▶ [Activity 1]: Output a verbatim passage from the text on adversarial defenses, beginning at the words "Adversarial Training (PGD-AT)" and stopping after "and perturbed predictions.".
▶ [Activity 2]: In the text on adversarial defenses, what does DiffPure use to denoise inputs before classification?
▶ [Activity 3]: Resume the text on adversarial defenses from the point where it stops.

▶ [Document text]:
Adversarial Training (PGD-AT)

The most reliable empirical defense: include adversarially perturbed examples in the training set. Madry et al. formulated this as a minimax problem — find model parameters that minimize loss on the worst-case perturbation of each training example. PGD-AT with a large perturbation budget (ε=8/255 for ImageNet) consistently produces the most robust models on leaderboards. Computational cost is ~10x standard training. TRADES (Zhang et al., 2019) improved the accuracy-robustness tradeoff by explicitly regularizing the KL divergence between clean and perturbed predictions.

Most ReliableHigh Compute Cost

Certified Defenses & Randomized Smoothing

Certified defenses provide mathematical guarantees — provably no L2 perturbation below radius r can change the prediction. Cohen et al. (2019) showed that adding Gaussian noise to inputs before classification and using majority voting (randomized smoothing) provides certified L2 robustness. The certified radius scales with the noise level — higher noise gives larger certificates but hurts clean accuracy. IBP (Interval Bound Propagation) and CROWN-IBP give certificates for small L∞ perturbations on small networks. Certified robustness on ImageNet at ε=0.5 L2 still lags clean accuracy by ~20%.

Provable GuaranteeAccuracy Tradeoff

Input Preprocessing Defenses

Feature squeezing (Xu et al., 2018): reduce color depth or apply spatial smoothing to remove adversarial perturbations, then compare the model's outputs on the original and squeezed inputs — large divergence signals an adversarial example. JPEG compression, denoising autoencoders, and diffusion-model purification (DiffPure, 2022) are other preprocessing approaches. DiffPure achieved strong results by denoising inputs using a pre-trained diffusion model before classification. However, adaptive attacks that account for the purification step can often still succeed, making evaluation tricky.

Detection-BasedAdaptive Attack Vulnerable

Defense Methods Summary

Defense	Mechanism	Robustness Type	Accuracy Cost	Adaptive Attack Resistant?

(Stored items)
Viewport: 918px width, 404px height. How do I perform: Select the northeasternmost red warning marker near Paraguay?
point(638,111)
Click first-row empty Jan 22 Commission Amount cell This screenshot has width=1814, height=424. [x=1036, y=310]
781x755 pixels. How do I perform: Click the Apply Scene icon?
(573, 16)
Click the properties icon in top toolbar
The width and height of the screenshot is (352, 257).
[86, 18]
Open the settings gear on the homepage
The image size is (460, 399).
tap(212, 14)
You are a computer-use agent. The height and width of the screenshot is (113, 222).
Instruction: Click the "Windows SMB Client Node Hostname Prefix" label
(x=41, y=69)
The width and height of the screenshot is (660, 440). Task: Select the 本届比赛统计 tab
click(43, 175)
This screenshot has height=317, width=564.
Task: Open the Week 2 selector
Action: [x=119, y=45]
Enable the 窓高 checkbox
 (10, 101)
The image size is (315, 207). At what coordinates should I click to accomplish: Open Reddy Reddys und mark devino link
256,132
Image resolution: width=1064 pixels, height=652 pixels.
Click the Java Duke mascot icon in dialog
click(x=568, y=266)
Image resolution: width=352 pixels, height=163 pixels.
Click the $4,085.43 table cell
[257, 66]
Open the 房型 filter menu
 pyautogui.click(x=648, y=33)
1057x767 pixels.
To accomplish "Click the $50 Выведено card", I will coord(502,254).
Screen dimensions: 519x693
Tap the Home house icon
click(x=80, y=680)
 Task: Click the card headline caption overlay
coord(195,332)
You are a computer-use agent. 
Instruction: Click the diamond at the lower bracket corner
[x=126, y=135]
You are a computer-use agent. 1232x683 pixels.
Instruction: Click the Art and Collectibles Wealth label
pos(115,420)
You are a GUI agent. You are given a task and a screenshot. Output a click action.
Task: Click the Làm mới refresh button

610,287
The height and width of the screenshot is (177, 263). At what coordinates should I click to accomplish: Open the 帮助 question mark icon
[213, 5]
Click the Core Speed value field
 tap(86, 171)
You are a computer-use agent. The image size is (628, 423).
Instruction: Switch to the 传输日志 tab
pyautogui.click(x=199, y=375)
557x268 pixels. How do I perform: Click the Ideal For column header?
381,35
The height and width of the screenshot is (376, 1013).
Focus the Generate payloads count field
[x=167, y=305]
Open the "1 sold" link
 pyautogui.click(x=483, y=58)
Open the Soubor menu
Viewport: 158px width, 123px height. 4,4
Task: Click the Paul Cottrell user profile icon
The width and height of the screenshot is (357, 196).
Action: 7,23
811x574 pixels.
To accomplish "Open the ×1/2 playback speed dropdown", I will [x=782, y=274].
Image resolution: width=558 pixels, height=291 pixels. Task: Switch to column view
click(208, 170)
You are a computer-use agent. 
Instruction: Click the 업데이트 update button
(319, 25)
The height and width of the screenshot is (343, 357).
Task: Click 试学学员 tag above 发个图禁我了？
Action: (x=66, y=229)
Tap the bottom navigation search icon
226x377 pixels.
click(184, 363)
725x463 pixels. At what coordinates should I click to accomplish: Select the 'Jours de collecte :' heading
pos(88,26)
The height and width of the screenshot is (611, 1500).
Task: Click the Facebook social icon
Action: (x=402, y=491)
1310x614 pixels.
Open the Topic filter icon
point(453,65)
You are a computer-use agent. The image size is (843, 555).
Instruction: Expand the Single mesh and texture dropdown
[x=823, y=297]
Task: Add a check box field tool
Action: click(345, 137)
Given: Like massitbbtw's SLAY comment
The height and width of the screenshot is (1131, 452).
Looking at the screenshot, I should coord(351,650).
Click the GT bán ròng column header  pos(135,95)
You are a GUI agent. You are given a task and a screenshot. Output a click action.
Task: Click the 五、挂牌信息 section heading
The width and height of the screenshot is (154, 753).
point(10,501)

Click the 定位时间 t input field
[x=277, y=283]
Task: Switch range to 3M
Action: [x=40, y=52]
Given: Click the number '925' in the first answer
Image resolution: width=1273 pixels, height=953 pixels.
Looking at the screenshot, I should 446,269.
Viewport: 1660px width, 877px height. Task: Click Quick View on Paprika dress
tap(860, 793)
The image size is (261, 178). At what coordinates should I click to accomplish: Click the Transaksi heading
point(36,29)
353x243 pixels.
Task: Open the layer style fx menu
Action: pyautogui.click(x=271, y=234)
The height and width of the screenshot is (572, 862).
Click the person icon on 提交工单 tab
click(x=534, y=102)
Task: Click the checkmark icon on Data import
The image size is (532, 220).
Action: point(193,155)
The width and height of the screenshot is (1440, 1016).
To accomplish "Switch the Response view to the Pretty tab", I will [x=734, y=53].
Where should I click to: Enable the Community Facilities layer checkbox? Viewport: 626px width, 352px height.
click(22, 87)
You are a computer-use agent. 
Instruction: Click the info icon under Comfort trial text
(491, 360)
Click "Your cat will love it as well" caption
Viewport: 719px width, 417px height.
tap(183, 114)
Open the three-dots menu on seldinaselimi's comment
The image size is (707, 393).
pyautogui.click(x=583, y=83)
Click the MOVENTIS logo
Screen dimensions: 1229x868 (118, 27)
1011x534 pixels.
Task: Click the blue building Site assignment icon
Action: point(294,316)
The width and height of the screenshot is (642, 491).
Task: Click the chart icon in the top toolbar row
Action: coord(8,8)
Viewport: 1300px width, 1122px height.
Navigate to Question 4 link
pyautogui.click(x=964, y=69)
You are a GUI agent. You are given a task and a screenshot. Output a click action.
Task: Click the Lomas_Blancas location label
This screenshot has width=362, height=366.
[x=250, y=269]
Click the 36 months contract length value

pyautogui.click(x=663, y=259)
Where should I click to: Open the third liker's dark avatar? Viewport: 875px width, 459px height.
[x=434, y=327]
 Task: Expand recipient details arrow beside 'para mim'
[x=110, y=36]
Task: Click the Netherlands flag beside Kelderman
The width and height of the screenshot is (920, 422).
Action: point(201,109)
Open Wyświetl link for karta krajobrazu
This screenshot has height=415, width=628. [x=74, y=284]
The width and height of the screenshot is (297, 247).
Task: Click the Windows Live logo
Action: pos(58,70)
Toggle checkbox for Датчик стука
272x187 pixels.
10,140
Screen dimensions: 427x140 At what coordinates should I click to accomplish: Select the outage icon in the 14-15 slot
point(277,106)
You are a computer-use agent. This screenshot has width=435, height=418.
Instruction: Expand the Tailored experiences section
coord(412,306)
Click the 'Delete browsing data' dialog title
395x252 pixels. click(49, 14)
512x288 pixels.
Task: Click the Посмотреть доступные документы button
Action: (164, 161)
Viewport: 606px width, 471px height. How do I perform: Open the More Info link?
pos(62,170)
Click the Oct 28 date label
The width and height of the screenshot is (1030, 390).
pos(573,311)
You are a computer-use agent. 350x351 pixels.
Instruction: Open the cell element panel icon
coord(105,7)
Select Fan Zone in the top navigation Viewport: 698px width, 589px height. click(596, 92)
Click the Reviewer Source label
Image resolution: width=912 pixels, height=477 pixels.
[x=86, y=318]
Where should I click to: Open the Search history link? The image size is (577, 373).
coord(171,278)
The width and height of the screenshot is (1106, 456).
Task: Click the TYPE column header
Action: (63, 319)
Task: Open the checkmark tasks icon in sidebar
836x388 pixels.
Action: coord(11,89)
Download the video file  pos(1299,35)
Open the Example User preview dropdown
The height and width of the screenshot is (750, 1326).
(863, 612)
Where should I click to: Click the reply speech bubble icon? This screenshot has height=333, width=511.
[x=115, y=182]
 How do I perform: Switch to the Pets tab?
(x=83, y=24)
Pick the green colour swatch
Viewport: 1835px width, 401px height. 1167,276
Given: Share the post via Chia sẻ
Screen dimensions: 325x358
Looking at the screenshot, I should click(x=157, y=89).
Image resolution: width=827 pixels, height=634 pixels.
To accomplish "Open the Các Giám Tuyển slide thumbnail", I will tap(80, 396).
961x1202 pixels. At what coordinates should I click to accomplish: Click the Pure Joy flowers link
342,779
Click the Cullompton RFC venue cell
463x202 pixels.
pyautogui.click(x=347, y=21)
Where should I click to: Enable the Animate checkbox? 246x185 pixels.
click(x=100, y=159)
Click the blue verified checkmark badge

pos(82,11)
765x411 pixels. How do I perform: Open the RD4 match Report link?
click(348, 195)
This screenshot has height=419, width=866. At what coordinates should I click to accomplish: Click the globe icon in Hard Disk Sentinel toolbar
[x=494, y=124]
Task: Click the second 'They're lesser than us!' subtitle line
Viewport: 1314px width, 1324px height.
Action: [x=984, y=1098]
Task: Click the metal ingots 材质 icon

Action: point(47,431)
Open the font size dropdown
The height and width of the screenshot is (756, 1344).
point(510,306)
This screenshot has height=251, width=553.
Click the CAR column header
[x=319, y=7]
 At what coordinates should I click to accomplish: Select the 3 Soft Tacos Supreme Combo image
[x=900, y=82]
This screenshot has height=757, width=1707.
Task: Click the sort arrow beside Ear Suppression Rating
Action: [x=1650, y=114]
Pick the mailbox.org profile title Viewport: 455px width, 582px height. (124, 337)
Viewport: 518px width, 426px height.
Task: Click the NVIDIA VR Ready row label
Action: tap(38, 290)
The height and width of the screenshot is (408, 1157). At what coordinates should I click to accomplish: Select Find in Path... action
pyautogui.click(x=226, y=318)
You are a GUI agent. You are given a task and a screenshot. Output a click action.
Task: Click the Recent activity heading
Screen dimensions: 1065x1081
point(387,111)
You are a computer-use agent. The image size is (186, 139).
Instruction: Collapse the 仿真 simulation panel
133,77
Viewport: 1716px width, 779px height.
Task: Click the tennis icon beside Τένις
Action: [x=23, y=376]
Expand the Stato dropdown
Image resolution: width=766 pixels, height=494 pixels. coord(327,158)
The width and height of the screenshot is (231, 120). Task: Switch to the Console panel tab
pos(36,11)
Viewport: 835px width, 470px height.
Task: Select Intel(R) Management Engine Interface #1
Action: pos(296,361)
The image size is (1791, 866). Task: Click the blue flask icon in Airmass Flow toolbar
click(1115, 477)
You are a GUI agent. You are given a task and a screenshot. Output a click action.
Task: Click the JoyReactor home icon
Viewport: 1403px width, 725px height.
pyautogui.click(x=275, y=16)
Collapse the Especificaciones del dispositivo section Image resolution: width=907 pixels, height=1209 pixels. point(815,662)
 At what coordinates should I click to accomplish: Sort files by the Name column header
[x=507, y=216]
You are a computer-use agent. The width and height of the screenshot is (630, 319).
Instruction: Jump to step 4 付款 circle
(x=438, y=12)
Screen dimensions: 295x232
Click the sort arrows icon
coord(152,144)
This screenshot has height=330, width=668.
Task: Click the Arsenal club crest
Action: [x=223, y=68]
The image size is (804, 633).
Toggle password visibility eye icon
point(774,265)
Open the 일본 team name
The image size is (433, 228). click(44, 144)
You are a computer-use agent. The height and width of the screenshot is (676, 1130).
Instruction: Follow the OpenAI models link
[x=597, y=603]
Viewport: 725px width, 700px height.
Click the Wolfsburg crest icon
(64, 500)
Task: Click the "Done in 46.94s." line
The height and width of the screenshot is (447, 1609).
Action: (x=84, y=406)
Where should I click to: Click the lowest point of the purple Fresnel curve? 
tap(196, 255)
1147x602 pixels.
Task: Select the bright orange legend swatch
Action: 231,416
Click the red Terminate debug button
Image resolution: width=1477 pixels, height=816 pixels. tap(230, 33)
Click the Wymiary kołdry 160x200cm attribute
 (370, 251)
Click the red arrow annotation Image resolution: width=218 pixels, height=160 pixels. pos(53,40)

▶ [Answer 1]:
Adversarial Training (PGD-AT)

The most reliable empirical defense: include adversarially perturbed examples in the training set. Madry et al. formulated this as a minimax problem — find model parameters that minimize loss on the worst-case perturbation of each training example. PGD-AT with a large perturbation budget (ε=8/255 for ImageNet) consistently produces the most robust models on leaderboards. Computational cost is ~10x standard training. TRADES (Zhang et al., 2019) improved the accuracy-robustness tradeoff by explicitly regularizing the KL divergence between clean and perturbed predictions.

▶ [Answer 2]: A pre-trained diffusion model.

▶ [Answer 3]:
PGD-AT	Adversarial training	Empirical (L∞)	~10–15% clean acc loss	Partially — strongest empirical defense
TRADES	Regularized adv. training	Empirical (L∞)	~8–12% clean acc loss	Partially — improved tradeoff vs PGD-AT
Randomized Smoothing	Gaussian noise + majority vote	Certified (L2)	~15–25% clean acc loss	Yes — provable guarantee within radius
IBP / CROWN-IBP	Bound propagation	Certified (L∞ small ε)	High — practical only for small nets	Yes — provable but limited scale
Feature Squeezing	Input preprocessing + detection	Detection	Minimal on clean inputs	No — broken by adaptive attacks
DiffPure	Diffusion model denoising	Empirical	Inference slowdown	Partially — strong but adaptive attacks exist
Ensemble Diversity	Multiple diverse models	Empirical — reduces transfer	Marginal	Partially — reduces transferability

NIST AI RMF on Adversarial Robustness

The NIST AI Risk Management Framework (AI RMF 1.0, 2023) addresses adversarial robustness under the MANAGE function. Key guidance includes: conducting red-team evaluations using diverse attack methods, documenting robustness results in model cards, establishing robustness benchmarks for high-stakes deployments, and tracking emerging adversarial techniques through threat intelligence. NIST SP 800-231 (draft, 2024) provides specific guidance on adversarial ML threat models and mitigations aligned with the AI RMF.

The Accuracy-Robustness Tradeoff

Adversarial robustness and standard accuracy are fundamentally in tension. A model adversarially trained to be robust to ε=8/255 L∞ perturbations on CIFAR-10 typically achieves ~84% clean accuracy vs ~95% for a standard model. This tradeoff has theoretical foundations: Tsipras et al. (2019) showed that for some distributions, robust and accurate classifiers must use different features. In practice, this means deploying adversarially robust models involves a conscious business decision: how much clean-accuracy degradation is acceptable for the robustness gained? Never deploy adversarial defenses without characterizing both their robustness guarantees AND their impact on normal-case performance.